A nationwide strike kicks off on August 21, according to the Incarcerated Workers Organizing Committee (IWOC), and is set to last until September 9, the anniversary of the Attica prison uprising in upstate New York in 1971, when at least 43 people died.
Next week’s strike is being supported both by the IWOC and Jailhouse Lawyers Speak, a group that assists incarcerated people with legal fees.
IWOC’s website lists 10 demands from the strikers, including an end to poor prison conditions, racial over-charging and over-sentencing, voting rights, and “death by incarceration” — life imprisonment without parole. Strikers will also demand equal pay in accordance with the state or territory in which they reside for the services they provide at present for sub-standard wages.
“We are demanding humane living conditions, access to rehabilitation, sentencing reform and the end of modern day slavery,” reads the IWOC statement.
According to Vox, strikes will take place in at least 17 states, although it remains unclear which specific states will be affected and how widespread strikes will be. Incarcerated strikers reportedly will refuse to work during the days specified for the labor action; some will go on hunger strike in an effort to call attention to prison conditions.
Amani Sawari, a spokesperson for the protests, told Vox that the strike should force those outside the prison system to think about the ways in which they are complicit.
“Every single field and industry is affected on some level by prisons, from our license plates to the fast food that we eat to the stores that we shop at,” Sawari said. “So we really need to recognize how we are supporting the prison industrial complex through the dollars that we spend.”
The strike comes several months after the deadliest outbreak of violence at a U.S. prison in a quarter century. In April, seven inmates were killed and another 17 were severely injured when a fight broke out at Lee Correctional Institution in Bishopville, South Carolina.
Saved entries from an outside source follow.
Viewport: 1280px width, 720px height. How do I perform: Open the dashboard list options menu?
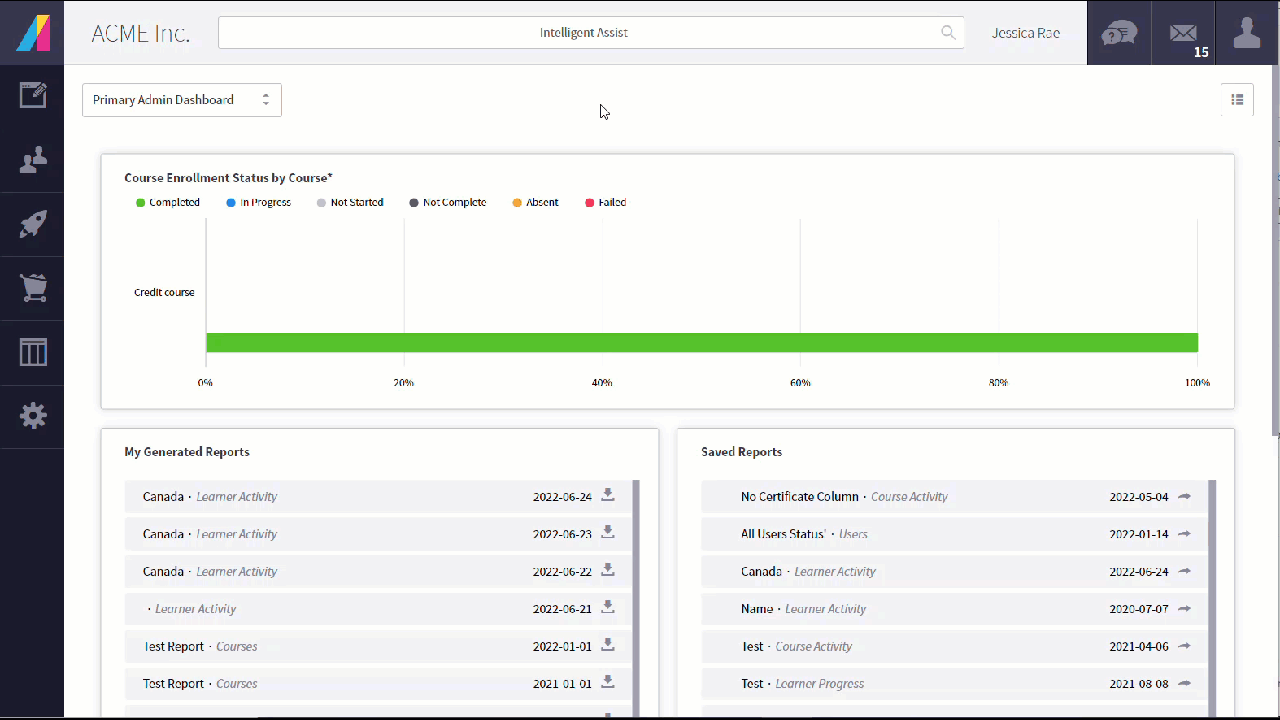(1237, 99)
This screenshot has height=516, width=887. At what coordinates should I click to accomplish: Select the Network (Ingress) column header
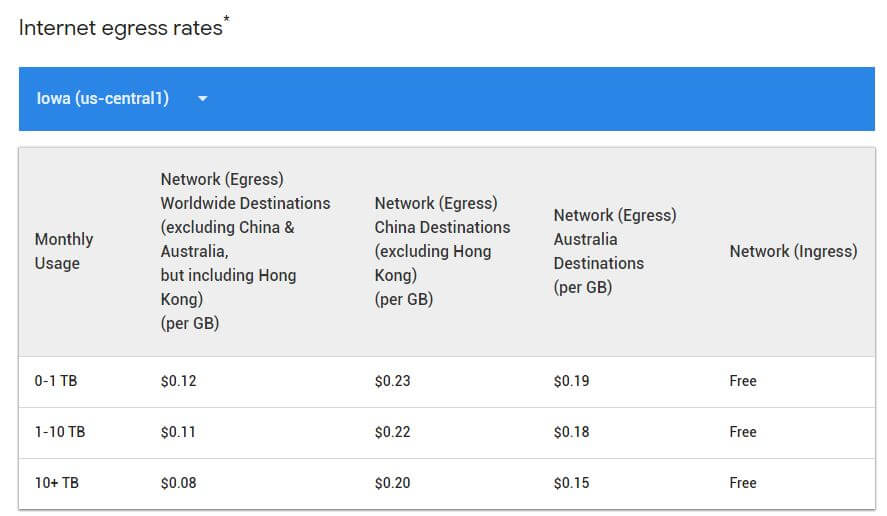(793, 251)
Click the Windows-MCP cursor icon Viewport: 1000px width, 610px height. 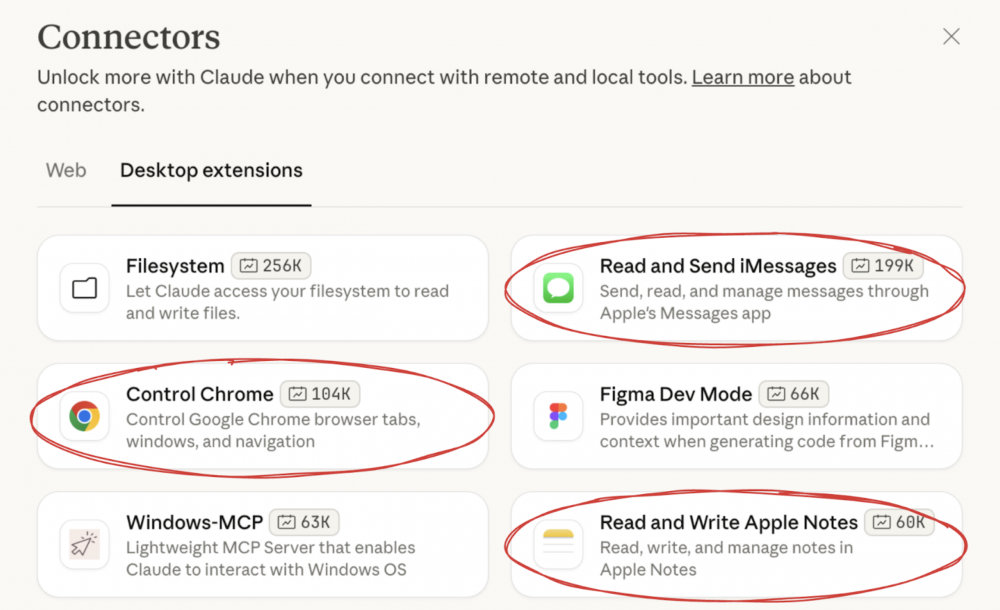coord(85,545)
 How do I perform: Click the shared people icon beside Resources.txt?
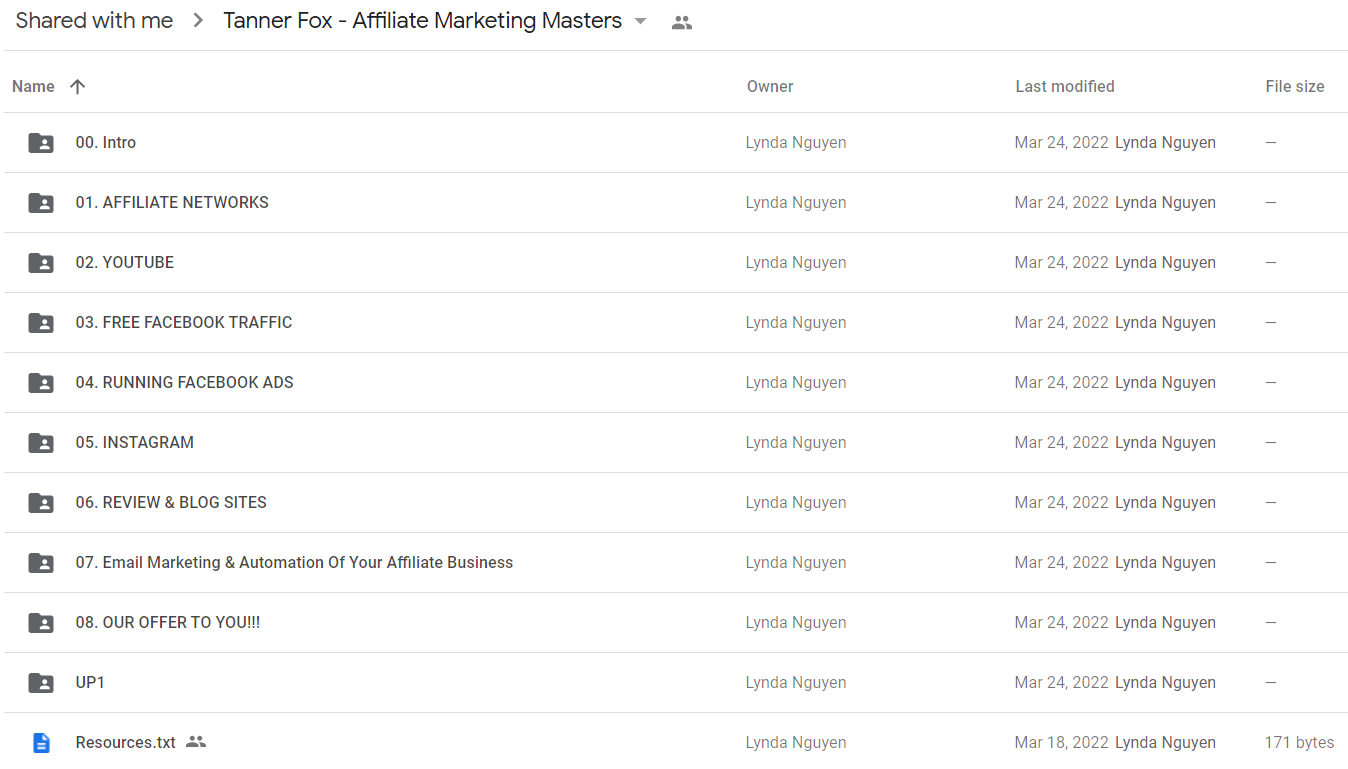pos(196,742)
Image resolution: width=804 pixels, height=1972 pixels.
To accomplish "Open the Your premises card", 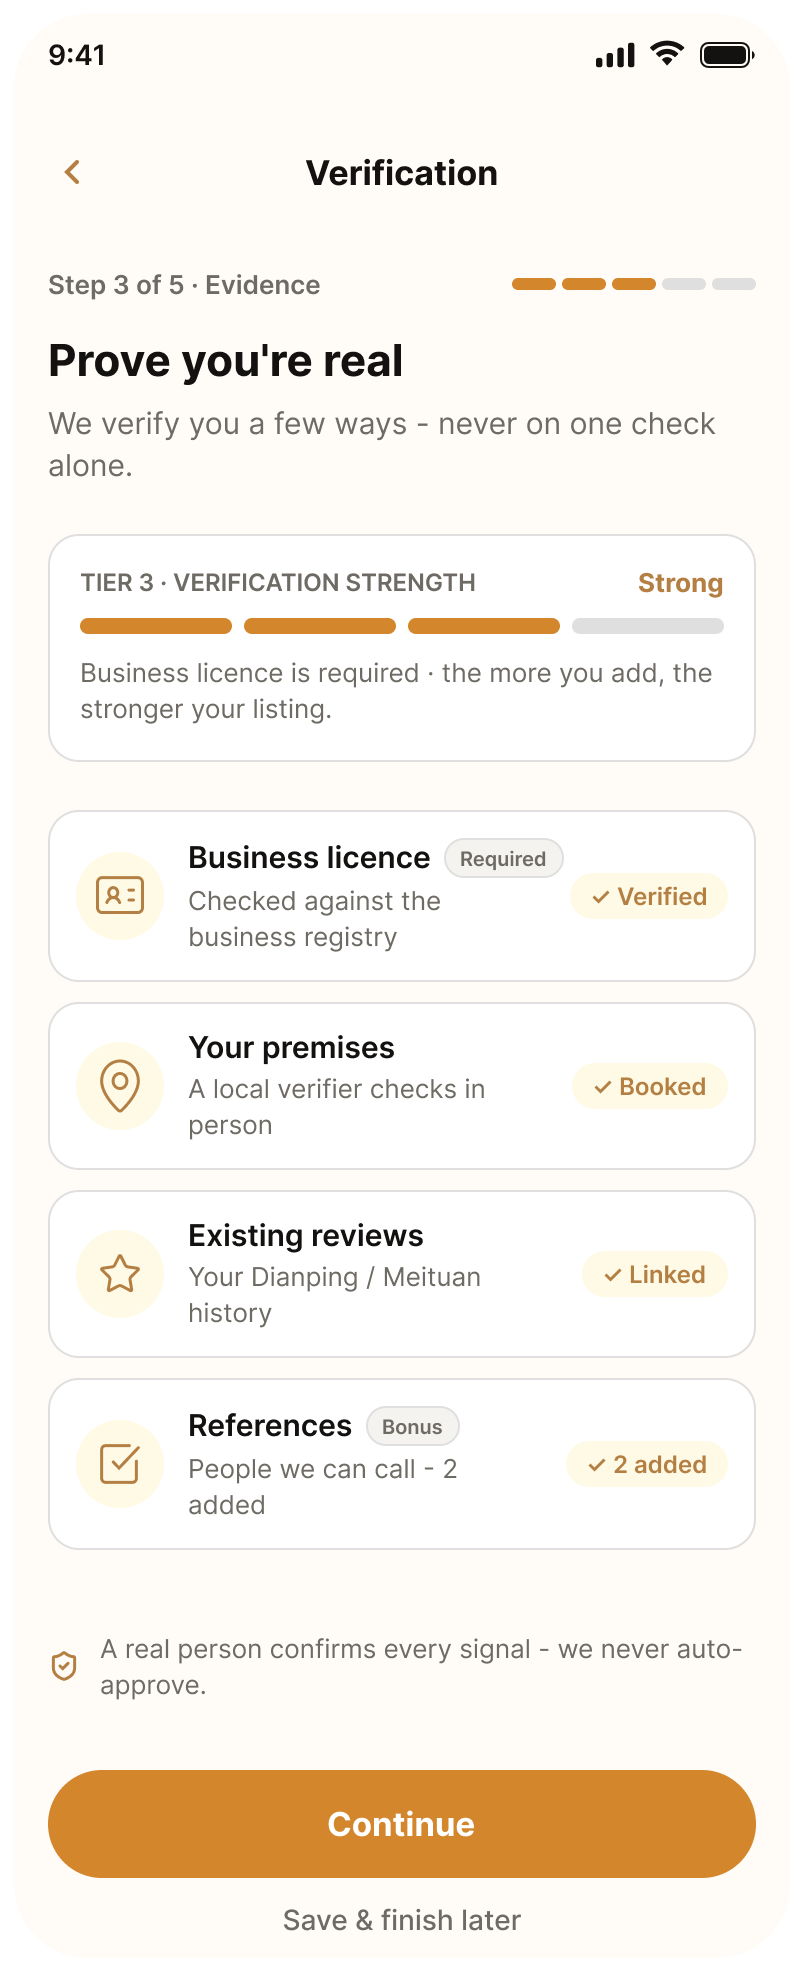I will [402, 1086].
That prison has been characterized by some as one of the most dangerous in the state.
Understaffing and poor prison conditions have been blamed for the violence, and prison officials have faced criticism over how it was handled. One incarcerated man who witnessed the April tragedy exchanged text messages with the AP at the time and said that no medical personnel attended to the wounded, even as some lay dying.
Outrage over what happened in South Carolina isn’t the only factor driving next week’s strike. In some states, incarcerated people have been fighting deadly and historic wildfires, typically for no more than $1 or $2 an hour. That practice is made legal by the 13th Amendment, which abolished slavery but made a notable exception: involuntary servitude is still permissible “as a punishment for crime whereof the party shall have been duly convicted.”
Strikers say that exception means they are the victims of “prison slavery” and that such conditions violate their human rights, something they hope will be addressed during or after their planned three-week protest. The strike itself may wind up dragging on far longer, however — during the 2016 nationwide prison strike, some protests went on for months amid attempted crackdowns by prison officials.